Word and element pointing entries:
☆ ☆ ☆ ☆

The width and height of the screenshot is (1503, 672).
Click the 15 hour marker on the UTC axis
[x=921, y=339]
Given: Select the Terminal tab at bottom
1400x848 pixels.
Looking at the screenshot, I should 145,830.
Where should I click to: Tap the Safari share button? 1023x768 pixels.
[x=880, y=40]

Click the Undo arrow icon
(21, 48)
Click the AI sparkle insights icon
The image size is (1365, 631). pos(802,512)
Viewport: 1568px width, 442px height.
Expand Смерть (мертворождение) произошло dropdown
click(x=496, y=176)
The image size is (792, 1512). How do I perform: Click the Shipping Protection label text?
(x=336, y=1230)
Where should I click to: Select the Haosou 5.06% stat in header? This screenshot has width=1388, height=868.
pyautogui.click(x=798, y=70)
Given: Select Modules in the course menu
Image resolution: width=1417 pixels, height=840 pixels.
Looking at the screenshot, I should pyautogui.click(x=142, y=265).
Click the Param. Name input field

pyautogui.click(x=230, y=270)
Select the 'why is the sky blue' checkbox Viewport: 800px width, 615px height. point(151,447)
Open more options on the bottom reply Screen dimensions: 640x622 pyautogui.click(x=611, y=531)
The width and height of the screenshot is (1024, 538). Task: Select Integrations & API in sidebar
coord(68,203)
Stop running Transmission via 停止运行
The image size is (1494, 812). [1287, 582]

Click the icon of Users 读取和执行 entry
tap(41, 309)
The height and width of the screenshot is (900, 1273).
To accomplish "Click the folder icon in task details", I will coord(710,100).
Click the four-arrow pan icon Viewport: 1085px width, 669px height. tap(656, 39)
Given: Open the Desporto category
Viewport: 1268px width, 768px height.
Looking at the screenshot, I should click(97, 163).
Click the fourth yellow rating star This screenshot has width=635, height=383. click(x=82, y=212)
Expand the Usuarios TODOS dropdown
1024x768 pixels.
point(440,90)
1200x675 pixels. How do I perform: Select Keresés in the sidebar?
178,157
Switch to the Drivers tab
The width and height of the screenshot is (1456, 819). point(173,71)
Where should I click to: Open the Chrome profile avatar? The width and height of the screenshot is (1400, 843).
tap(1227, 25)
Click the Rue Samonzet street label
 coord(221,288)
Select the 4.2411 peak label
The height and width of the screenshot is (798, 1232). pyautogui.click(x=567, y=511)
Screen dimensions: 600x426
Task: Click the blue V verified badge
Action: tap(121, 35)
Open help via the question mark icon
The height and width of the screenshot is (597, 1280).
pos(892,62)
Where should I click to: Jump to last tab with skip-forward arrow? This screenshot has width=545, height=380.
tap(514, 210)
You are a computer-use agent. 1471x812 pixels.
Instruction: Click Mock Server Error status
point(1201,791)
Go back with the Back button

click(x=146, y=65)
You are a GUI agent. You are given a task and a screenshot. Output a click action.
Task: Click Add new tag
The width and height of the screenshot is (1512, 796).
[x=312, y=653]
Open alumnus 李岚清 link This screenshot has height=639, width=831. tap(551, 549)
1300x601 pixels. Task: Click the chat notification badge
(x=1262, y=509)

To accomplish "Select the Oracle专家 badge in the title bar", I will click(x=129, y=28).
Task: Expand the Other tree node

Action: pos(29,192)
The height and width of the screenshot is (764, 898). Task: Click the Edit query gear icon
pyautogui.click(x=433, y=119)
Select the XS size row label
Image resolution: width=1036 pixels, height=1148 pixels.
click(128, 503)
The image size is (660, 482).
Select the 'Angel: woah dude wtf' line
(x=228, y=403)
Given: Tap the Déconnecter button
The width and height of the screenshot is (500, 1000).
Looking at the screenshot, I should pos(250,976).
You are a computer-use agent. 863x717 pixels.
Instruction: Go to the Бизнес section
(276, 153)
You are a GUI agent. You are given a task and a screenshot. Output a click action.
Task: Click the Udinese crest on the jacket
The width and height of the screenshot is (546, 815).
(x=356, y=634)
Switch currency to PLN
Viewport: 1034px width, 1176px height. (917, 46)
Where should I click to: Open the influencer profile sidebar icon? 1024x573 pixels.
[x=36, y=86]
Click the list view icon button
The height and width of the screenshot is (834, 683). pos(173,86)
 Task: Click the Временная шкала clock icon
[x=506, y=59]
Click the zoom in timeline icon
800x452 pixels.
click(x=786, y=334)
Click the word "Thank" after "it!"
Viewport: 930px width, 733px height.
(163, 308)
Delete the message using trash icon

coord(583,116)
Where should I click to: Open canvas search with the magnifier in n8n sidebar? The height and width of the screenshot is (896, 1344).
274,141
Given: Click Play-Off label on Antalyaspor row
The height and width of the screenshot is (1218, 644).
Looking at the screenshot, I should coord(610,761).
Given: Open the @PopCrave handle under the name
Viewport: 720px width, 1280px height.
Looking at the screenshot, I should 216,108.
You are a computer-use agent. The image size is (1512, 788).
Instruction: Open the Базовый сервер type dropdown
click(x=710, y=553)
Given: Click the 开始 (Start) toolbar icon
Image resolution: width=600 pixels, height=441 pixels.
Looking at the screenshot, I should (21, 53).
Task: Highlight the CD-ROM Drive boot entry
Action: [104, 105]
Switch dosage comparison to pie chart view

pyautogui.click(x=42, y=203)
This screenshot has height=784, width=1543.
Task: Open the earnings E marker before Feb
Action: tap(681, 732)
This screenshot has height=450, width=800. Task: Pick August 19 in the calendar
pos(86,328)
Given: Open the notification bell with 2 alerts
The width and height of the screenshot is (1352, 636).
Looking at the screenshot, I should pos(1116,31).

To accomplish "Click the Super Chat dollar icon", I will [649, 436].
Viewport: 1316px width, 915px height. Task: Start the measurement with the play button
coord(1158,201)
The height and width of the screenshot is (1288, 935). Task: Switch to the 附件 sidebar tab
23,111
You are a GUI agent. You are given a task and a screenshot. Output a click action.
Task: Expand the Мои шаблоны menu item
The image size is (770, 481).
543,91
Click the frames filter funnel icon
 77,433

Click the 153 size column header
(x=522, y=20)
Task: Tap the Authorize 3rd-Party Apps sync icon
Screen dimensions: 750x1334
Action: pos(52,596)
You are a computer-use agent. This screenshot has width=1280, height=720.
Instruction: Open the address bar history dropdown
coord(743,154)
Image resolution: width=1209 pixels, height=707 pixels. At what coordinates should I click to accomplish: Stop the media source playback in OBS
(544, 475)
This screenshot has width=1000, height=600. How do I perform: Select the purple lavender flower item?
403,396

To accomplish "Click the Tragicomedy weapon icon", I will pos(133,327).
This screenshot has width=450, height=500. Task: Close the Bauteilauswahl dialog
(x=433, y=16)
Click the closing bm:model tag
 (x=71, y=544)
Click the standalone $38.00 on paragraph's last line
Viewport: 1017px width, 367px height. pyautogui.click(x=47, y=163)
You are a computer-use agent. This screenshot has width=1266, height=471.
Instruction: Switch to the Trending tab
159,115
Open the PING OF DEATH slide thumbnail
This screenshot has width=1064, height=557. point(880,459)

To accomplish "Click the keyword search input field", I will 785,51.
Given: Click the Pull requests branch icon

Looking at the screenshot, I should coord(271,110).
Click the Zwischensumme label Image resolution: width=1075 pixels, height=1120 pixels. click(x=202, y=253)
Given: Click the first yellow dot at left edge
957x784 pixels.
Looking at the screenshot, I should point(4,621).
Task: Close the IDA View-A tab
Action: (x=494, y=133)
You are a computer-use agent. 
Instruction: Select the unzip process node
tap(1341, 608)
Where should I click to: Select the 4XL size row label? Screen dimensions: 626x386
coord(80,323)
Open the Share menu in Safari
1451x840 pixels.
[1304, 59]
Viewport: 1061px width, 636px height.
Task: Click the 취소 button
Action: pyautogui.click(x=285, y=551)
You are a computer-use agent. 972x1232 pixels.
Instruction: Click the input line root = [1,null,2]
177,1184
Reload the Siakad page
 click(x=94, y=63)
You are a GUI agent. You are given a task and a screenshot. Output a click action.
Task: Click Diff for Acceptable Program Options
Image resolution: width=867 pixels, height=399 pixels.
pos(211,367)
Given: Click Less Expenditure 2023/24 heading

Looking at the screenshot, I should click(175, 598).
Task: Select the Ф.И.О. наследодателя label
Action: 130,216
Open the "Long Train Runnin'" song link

☆ ☆ ☆ ☆

Short exercise:
Recast the entries as a JSON list of strings, one string per line, with blank lines left out. Include only the lines from the line with "The height and width of the screenshot is (1288, 935)." to the line with "coord(743,154)", both ends included.

Solution to this problem:
[
  "The height and width of the screenshot is (1288, 935). Task: Switch to the 附件 sidebar tab",
  "23,111",
  "You are a GUI agent. You are given a task and a screenshot. Output a click action.",
  "Task: Expand the Мои шаблоны menu item",
  "The image size is (770, 481).",
  "543,91",
  "Click the frames filter funnel icon",
  " 77,433",
  "Click the 153 size column header",
  "(x=522, y=20)",
  "Task: Tap the Authorize 3rd-Party Apps sync icon",
  "Screen dimensions: 750x1334",
  "Action: pos(52,596)",
  "You are a computer-use agent. This screenshot has width=1280, height=720.",
  "Instruction: Open the address bar history dropdown",
  "coord(743,154)"
]